August 13 | 0 COMMENTS print
Pope gives blessing to cause for Chesterton
English author GK Chesterton, best known for his Father Brown stories, has begun the journey to Beatification and Canonisation, with the blessing of the Pope.
Just days before he was elected Pope in March, the then Archbishop of Buenos Aires, Cardinal Jorge Bergoglio, wrote to a Chesterton society in Argentina approving the wording of a private prayer calling for his Canonisation.
The Pontiff is said to be a fan of the author (above), one of whose most admired books was a life of St Francis of Assisi.
Bishop Peter Doyle of Northampton, the diocese in which Chesterton lived, has ordered an examination of the life of the Catholic writer, and is seeking a suitable cleric to begin an investigation into the potential for opening a cause for Chesterton.
“A lot of people have been hoping for this for a long time,” Dale Ahlquist, president of the American Chesterton Society, said “Chesterton has a huge devotion to him around the world. There are people who have long believed that he is someone who should be raised to the altars and have already privately started asking for his intercession.”
Chesterton lived from 1874 to 1936. Under the influence of his wife Frances, he became a devout Anglican Christian. He later converted to Catholicism in 1922.
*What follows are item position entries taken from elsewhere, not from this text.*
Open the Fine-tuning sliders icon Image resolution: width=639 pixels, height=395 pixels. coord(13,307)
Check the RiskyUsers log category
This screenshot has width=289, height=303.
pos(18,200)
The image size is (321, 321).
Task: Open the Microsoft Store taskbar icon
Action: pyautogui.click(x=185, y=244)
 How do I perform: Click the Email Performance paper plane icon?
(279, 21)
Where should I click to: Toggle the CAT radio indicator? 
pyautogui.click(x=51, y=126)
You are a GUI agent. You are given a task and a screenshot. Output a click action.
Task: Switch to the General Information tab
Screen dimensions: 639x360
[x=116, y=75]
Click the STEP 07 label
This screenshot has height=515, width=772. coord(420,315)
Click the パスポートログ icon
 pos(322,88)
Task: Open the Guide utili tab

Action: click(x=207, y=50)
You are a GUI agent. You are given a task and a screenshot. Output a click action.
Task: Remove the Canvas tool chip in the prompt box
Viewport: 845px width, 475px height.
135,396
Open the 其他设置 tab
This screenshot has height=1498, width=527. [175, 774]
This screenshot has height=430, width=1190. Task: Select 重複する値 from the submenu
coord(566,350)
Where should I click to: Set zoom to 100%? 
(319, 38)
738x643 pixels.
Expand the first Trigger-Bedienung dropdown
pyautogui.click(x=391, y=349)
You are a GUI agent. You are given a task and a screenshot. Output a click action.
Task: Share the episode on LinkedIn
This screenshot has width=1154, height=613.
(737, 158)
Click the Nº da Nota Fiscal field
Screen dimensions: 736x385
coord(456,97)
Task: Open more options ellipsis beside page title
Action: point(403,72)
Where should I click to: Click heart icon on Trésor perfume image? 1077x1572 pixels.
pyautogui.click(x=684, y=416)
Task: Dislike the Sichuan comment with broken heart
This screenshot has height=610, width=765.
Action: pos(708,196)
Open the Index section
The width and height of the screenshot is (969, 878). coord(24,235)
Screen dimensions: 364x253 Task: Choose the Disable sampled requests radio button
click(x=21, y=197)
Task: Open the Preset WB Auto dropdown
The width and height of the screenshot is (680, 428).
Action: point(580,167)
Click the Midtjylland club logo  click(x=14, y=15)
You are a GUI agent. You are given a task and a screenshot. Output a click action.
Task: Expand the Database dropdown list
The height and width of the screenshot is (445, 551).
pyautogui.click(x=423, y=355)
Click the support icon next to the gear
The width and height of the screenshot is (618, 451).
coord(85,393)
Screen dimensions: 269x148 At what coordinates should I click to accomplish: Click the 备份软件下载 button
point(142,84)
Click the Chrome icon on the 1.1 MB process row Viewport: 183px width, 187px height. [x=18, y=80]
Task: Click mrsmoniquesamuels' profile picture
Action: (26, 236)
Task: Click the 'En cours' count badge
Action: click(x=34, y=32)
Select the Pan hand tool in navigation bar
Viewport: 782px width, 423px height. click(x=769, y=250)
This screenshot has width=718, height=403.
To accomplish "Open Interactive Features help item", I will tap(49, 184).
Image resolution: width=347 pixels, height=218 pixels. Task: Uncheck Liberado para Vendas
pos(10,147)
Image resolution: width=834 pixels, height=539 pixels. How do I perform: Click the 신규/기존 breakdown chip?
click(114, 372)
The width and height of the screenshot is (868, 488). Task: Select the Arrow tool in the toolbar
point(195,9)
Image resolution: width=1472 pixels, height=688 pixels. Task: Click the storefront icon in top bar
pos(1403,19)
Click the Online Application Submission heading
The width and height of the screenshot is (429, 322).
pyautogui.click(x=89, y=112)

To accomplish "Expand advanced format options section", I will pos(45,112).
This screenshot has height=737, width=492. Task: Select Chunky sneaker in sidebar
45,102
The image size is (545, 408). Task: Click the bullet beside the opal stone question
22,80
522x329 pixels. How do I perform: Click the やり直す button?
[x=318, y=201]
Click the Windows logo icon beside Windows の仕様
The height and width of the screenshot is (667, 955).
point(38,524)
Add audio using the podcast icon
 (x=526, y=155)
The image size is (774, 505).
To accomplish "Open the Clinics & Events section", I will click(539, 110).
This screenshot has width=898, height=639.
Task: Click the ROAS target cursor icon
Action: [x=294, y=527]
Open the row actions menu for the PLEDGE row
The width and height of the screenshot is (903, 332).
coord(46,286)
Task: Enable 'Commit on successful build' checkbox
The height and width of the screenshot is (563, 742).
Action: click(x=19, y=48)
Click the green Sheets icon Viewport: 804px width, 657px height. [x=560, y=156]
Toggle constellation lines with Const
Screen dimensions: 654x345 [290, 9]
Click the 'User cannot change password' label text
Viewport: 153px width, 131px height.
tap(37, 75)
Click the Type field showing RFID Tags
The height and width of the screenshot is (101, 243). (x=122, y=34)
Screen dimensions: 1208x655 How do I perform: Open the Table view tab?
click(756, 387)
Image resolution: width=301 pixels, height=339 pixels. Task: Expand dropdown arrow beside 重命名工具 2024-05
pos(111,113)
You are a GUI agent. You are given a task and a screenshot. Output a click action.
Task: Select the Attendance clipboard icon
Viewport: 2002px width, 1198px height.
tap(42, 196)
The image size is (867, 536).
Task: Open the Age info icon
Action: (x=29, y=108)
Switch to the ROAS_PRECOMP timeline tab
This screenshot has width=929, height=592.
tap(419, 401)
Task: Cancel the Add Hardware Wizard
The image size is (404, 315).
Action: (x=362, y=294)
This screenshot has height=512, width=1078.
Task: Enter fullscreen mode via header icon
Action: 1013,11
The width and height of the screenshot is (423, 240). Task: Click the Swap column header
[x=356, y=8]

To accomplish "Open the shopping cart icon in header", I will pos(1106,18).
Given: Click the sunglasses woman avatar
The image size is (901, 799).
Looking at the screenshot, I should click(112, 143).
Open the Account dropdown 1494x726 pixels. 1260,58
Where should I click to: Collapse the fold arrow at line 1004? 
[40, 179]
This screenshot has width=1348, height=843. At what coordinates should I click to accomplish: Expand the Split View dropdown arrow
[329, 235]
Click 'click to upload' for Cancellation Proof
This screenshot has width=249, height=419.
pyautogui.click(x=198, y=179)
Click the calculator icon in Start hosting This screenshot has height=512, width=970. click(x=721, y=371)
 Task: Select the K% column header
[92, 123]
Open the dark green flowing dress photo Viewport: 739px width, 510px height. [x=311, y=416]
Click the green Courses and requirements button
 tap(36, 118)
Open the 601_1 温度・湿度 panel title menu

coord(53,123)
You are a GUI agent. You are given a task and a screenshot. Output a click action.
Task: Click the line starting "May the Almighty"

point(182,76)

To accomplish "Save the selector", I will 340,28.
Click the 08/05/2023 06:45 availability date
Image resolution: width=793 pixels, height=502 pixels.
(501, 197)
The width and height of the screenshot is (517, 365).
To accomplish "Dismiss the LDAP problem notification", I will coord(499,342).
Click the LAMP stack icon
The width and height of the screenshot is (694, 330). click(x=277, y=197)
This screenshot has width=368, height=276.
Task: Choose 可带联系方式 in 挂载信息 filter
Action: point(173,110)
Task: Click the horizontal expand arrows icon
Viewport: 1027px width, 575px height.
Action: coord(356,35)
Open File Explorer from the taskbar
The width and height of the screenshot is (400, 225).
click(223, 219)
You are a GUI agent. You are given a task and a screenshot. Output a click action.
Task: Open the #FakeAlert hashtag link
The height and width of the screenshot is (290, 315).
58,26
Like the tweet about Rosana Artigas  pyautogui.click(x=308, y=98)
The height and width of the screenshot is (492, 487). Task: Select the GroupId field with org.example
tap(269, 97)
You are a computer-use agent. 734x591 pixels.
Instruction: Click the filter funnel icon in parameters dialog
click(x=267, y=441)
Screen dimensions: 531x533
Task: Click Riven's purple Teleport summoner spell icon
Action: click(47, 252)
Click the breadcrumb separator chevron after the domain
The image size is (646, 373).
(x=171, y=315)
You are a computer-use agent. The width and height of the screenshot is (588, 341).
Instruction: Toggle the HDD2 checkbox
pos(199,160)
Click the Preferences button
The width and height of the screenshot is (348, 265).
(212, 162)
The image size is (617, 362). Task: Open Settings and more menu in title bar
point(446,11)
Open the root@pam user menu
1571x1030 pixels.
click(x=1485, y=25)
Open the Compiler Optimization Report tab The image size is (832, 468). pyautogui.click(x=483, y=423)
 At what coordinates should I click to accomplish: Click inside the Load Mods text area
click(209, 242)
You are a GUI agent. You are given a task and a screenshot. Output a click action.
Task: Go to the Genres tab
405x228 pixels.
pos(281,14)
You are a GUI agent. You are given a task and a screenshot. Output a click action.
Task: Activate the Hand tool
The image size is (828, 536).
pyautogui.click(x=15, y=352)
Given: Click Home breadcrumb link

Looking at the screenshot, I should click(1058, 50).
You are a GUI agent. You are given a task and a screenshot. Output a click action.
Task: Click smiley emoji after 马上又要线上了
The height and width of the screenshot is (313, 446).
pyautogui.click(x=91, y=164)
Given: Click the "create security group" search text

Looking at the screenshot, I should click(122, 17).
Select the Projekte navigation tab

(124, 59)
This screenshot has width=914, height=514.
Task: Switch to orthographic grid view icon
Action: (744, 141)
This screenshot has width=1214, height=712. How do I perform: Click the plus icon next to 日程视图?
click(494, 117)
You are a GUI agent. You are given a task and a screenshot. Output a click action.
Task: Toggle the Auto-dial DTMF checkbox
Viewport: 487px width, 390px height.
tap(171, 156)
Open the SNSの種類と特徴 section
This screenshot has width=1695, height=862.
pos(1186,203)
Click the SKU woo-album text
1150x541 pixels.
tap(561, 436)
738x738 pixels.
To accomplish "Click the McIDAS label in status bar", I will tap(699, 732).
Known for his witty writing and love of finding truth in apparent paradox, Chesterton authored literary essays, novels, poetry, plays, philosophical works and Christian apologetics. His short stories include the Father Brown mystery series, and he influenced the thinking of many converts and writers, including CS Lewis.
Although admirers admit that Chesterton, a cigar-smoking journalist and writer, is not a typical candidate for sainthood, they say his personal character showed the author, who died in 1936, was a deeply spiritual individual.
Although there is not a Scottish Chesterton appreciation society the author thought highly of the Scots.
“Of all the great nations of Christendom, the Scotch are by far the most romantic,” he wrote in 1912. “I have just enough Scotch experience and just enough Scotch blood to know this in the only way in which a thing can really be known; that is, when the outer world and the inner world are at one. I know it is always said that the Scotch are practical, prosaic, and puritan; that they have an eye to business.”